La historia de la zarina Isabel trae cola: "Nadie admiraba la belleza de Isabel más que ella misma, y en su opinión como mejor estaba era vestida de hombre. De ahí que con frecuencia celebrara lo que llamaba Metamorfosis, bailes travestidos en los que adaptando los juegos que tanto gustaban a su padre, consistentes en poner el mundo al revés, ella se metamorfoseaba en un hombre guapísimo. Era una déspota de la moda, llegando a publicar decretos del siguiente tenor: 'Que las señoras lleven caftanes blancos de tafetán; que el borde de los puños y los faldones sean verdes, y las solapas vayan ribeteadas con galones dorados: deberán llevar en la cabeza un adorno en forma de mariposa de cintas verdes, y el cabello levantado y liso. En cuanto a los caballeros: llevarán caftanes blancos, camisolas con pequeñas aberturas en los puños, cuellos verdes, y ojales ribeteados de oro'. Siempre se salía con la suya. 'Me han dicho que ha llegado un barco francés con vestidos de mujer, sombreros de hombre y lunares para mujeres y tafetán dorado', decía en una carta. '¡¡Que me lo traigan todo aquí de inmediato, incluido el mercader!!' A su muerte, había 15.000 vestidos en su vestidor, más 'dos arcas llenas de medias de seda, varios miles de pares de zapatos y más de 100 cortes de traje de tejido francés intactos'".

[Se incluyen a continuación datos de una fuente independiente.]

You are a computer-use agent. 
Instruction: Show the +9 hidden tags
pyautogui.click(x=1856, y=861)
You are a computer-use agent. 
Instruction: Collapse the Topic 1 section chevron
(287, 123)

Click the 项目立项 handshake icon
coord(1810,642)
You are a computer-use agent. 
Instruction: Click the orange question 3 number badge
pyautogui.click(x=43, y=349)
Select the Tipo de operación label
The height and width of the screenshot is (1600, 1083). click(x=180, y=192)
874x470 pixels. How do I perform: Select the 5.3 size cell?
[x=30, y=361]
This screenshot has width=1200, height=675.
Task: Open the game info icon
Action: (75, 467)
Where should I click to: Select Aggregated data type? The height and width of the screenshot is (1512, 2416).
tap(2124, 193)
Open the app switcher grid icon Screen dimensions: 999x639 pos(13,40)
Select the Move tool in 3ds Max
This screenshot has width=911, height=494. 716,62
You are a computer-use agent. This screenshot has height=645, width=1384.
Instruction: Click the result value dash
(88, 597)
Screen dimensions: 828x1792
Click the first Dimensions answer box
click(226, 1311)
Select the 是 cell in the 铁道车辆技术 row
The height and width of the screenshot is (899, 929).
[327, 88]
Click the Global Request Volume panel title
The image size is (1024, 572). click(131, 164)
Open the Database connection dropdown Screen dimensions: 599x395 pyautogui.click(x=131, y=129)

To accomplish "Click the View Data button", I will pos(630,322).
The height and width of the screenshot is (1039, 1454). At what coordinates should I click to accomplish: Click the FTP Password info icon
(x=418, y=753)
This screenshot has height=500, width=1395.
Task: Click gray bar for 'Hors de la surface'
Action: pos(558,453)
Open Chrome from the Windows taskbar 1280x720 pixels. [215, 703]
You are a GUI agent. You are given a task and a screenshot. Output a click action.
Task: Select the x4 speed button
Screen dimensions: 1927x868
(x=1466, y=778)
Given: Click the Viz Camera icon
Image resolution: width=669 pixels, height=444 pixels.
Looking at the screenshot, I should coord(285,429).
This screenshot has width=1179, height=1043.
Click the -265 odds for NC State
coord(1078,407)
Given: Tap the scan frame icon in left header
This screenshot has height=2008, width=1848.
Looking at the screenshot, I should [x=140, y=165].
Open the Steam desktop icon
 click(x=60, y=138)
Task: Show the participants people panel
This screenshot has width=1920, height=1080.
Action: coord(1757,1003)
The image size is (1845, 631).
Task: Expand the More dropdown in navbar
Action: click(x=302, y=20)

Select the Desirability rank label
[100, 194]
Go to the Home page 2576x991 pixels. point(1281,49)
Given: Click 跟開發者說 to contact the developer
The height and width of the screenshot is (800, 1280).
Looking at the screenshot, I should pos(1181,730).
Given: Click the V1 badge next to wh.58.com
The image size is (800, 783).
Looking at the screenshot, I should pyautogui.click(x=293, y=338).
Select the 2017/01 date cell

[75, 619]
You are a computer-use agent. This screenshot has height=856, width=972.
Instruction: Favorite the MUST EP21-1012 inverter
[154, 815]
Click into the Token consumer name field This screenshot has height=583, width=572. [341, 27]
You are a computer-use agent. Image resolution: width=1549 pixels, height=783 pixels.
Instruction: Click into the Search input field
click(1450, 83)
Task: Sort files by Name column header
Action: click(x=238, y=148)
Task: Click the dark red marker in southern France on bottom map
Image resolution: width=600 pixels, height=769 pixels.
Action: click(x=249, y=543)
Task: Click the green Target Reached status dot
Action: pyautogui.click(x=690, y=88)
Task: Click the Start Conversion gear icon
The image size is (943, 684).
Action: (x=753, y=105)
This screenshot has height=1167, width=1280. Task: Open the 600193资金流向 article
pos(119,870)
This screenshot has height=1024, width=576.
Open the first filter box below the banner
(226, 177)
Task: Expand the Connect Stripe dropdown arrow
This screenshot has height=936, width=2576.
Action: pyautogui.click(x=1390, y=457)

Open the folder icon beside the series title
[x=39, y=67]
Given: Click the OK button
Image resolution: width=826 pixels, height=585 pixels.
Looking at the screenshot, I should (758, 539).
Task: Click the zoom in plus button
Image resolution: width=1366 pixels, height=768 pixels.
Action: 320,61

El personaje de Catalina La Grande es irresistible: "A sus 33 años, Catalina, de pelo castaño rojizo, ojos azules, pestañas negras, figura pequeña y rellenita, pasó a caballo entre los soldados, pero entonces se dio cuenta de que a su sable le faltaba la dragonne, el tahalí o correa de agarre, y en una época en la que ese tipo de cosas tenían su importancia, el joven, a la par que sagaz sargento de la Guardia Montada que había montado anteriormente en su carroza, se acercó al galope hasta ella y le ofreció la suya. De una manera realmente audaz Potiomkin había llamado la atención de la emperatriz, que se fijó en su estatura gigantesca, su espléndida cabeza de cabellera rojiza y rostro longilíneo y delicado, con un hoyuelo en la barbilla, características que, unidas a su inteligencia, le habían ganado el apodo de 'Alcibíades'. Cuando el joven intentó regresar a su puesto entre la soldadesca, su caballo, acostumbrado a galopar en escuadrón, se negó a separarse de la zarina: 'Aquello la hizo reír ... y se puso a hablar con él', y' por esta feliz casualidad', recordaría más tarde Potiomkin, se convertiría en socio suyo en el poder y en el amor de su vida. (...) En sus primeras cartas el juego sexual se alterna con el juego de poder. 'Las puertas estarán abiertas', escribía la emperatriz en una esquela. 'Me voy a la cama. Cariño, haré lo que mandes. ¿Voy yo a ti o vienes tú a mí?' Catalina lo llamaba 'Mi cosaco' y 'Mi bijou', así como 'Mi gallo de oro', 'Mi león de la jungla' y 'Mi tigre'. Él la llamaba siempre 'Mátushka'".

Con el zar Nicolás llegó el fin: "El 20 de febrero de 1918, el Consejo de Comisarios del Pueblo, llamado por su acrónimo, Sovnarkom, y presidido por Lenin, ordenó que Nicolás fuera procesado en un lugar todavía por decidir. Los diez asesinos apuntaron al ex zar y dispararon repetidamente contra su pecho, del que empezó a manar sangre. Estremeciéndose a cada disparo, con los ojos en blanco, 'Nicolás avanzó unos metros tambaleándose hasta que cayó al suelo'".